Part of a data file

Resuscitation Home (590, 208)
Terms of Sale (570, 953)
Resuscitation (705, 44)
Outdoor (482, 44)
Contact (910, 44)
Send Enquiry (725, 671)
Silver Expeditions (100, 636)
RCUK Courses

### Description of the task
Format the rows above as a numbered list, skipping any blank lines.

### Full answer
1. Resuscitation Home (590, 208)
2. Terms of Sale (570, 953)
3. Resuscitation (705, 44)
4. Outdoor (482, 44)
5. Contact (910, 44)
6. Send Enquiry (725, 671)
7. Silver Expeditions (100, 636)
8. RCUK Courses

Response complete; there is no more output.